PROBLEM STATEMENT.
Would you print the whole listing again, exactly?

(Beginning of AVAILABLE DATA)

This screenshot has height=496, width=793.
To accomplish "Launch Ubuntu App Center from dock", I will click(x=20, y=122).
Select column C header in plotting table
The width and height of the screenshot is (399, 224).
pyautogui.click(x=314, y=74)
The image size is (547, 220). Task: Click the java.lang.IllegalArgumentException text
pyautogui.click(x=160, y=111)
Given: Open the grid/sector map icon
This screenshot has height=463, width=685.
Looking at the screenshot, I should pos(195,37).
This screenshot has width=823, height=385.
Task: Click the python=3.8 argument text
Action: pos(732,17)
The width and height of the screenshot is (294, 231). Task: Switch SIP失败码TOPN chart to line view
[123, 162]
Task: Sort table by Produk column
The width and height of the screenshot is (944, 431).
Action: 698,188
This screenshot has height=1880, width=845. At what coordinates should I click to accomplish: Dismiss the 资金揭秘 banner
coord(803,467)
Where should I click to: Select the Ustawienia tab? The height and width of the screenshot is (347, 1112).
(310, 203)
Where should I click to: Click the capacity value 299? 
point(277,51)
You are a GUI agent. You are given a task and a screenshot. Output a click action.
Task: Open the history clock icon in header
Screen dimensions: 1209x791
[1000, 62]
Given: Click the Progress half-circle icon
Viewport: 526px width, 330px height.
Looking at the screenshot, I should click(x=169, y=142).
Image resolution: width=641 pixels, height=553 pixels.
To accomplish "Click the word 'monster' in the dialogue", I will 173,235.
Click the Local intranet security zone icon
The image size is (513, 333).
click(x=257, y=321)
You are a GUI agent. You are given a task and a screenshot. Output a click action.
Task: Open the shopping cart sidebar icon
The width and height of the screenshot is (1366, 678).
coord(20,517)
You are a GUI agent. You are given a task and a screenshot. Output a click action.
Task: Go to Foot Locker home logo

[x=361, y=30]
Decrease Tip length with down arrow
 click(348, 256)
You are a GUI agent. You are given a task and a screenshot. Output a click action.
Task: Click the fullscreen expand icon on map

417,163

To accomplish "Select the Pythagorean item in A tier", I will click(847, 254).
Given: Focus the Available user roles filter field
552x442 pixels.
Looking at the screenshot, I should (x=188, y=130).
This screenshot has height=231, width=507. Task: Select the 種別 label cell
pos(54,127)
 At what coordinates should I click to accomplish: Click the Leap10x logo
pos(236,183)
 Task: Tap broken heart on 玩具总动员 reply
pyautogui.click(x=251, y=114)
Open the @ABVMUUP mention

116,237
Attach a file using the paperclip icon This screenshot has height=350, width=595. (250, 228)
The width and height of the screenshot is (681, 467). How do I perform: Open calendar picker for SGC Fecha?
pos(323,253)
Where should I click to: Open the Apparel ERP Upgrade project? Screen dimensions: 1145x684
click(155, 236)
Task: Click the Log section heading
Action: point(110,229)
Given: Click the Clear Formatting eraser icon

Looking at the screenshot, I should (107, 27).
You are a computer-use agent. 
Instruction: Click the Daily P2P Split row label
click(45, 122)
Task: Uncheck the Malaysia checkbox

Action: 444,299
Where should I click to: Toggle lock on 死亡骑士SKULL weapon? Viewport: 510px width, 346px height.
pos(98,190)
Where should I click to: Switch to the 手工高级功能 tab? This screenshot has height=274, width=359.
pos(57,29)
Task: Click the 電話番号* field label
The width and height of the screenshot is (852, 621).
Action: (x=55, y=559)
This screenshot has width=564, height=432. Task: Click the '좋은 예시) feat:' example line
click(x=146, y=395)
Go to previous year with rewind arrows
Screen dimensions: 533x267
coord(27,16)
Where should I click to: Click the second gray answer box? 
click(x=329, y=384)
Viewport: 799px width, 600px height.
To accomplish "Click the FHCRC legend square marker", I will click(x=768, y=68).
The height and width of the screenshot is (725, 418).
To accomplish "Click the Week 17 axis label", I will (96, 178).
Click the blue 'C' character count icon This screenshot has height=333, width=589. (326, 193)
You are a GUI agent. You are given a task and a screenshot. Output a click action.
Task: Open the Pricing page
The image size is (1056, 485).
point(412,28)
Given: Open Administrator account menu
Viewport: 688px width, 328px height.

(End of AVAILABLE DATA)

TASK RESPONSE.
This screenshot has height=496, width=793.
To accomplish "Launch Ubuntu App Center from dock", I will click(x=20, y=122).
Select column C header in plotting table
The width and height of the screenshot is (399, 224).
pyautogui.click(x=314, y=74)
The image size is (547, 220). Task: Click the java.lang.IllegalArgumentException text
pyautogui.click(x=160, y=111)
Given: Open the grid/sector map icon
This screenshot has height=463, width=685.
Looking at the screenshot, I should pos(195,37).
This screenshot has width=823, height=385.
Task: Click the python=3.8 argument text
Action: pos(732,17)
The width and height of the screenshot is (294, 231). Task: Switch SIP失败码TOPN chart to line view
[123, 162]
Task: Sort table by Produk column
The width and height of the screenshot is (944, 431).
Action: 698,188
This screenshot has height=1880, width=845. At what coordinates should I click to accomplish: Dismiss the 资金揭秘 banner
coord(803,467)
Where should I click to: Select the Ustawienia tab? The height and width of the screenshot is (347, 1112).
(310, 203)
Where should I click to: Click the capacity value 299? 
point(277,51)
You are a GUI agent. You are given a task and a screenshot. Output a click action.
Task: Open the history clock icon in header
Screen dimensions: 1209x791
[1000, 62]
Given: Click the Progress half-circle icon
Viewport: 526px width, 330px height.
Looking at the screenshot, I should click(x=169, y=142).
Image resolution: width=641 pixels, height=553 pixels.
To accomplish "Click the word 'monster' in the dialogue", I will 173,235.
Click the Local intranet security zone icon
The image size is (513, 333).
click(x=257, y=321)
You are a GUI agent. You are given a task and a screenshot. Output a click action.
Task: Open the shopping cart sidebar icon
The width and height of the screenshot is (1366, 678).
coord(20,517)
You are a GUI agent. You are given a task and a screenshot. Output a click action.
Task: Go to Foot Locker home logo

[x=361, y=30]
Decrease Tip length with down arrow
 click(348, 256)
You are a GUI agent. You are given a task and a screenshot. Output a click action.
Task: Click the fullscreen expand icon on map

417,163

To accomplish "Select the Pythagorean item in A tier", I will click(847, 254).
Given: Focus the Available user roles filter field
552x442 pixels.
Looking at the screenshot, I should (x=188, y=130).
This screenshot has height=231, width=507. Task: Select the 種別 label cell
pos(54,127)
 At what coordinates should I click to accomplish: Click the Leap10x logo
pos(236,183)
 Task: Tap broken heart on 玩具总动员 reply
pyautogui.click(x=251, y=114)
Open the @ABVMUUP mention

116,237
Attach a file using the paperclip icon This screenshot has height=350, width=595. (250, 228)
The width and height of the screenshot is (681, 467). How do I perform: Open calendar picker for SGC Fecha?
pos(323,253)
Where should I click to: Open the Apparel ERP Upgrade project? Screen dimensions: 1145x684
click(155, 236)
Task: Click the Log section heading
Action: point(110,229)
Given: Click the Clear Formatting eraser icon

Looking at the screenshot, I should (107, 27).
You are a computer-use agent. 
Instruction: Click the Daily P2P Split row label
click(45, 122)
Task: Uncheck the Malaysia checkbox

Action: 444,299
Where should I click to: Toggle lock on 死亡骑士SKULL weapon? Viewport: 510px width, 346px height.
pos(98,190)
Where should I click to: Switch to the 手工高级功能 tab? This screenshot has height=274, width=359.
pos(57,29)
Task: Click the 電話番号* field label
The width and height of the screenshot is (852, 621).
Action: (x=55, y=559)
This screenshot has width=564, height=432. Task: Click the '좋은 예시) feat:' example line
click(x=146, y=395)
Go to previous year with rewind arrows
Screen dimensions: 533x267
coord(27,16)
Where should I click to: Click the second gray answer box? 
click(x=329, y=384)
Viewport: 799px width, 600px height.
To accomplish "Click the FHCRC legend square marker", I will click(x=768, y=68).
The height and width of the screenshot is (725, 418).
To accomplish "Click the Week 17 axis label", I will (96, 178).
Click the blue 'C' character count icon This screenshot has height=333, width=589. (326, 193)
You are a GUI agent. You are given a task and a screenshot. Output a click action.
Task: Open the Pricing page
The image size is (1056, 485).
point(412,28)
Given: Open Administrator account menu
Viewport: 688px width, 328px height.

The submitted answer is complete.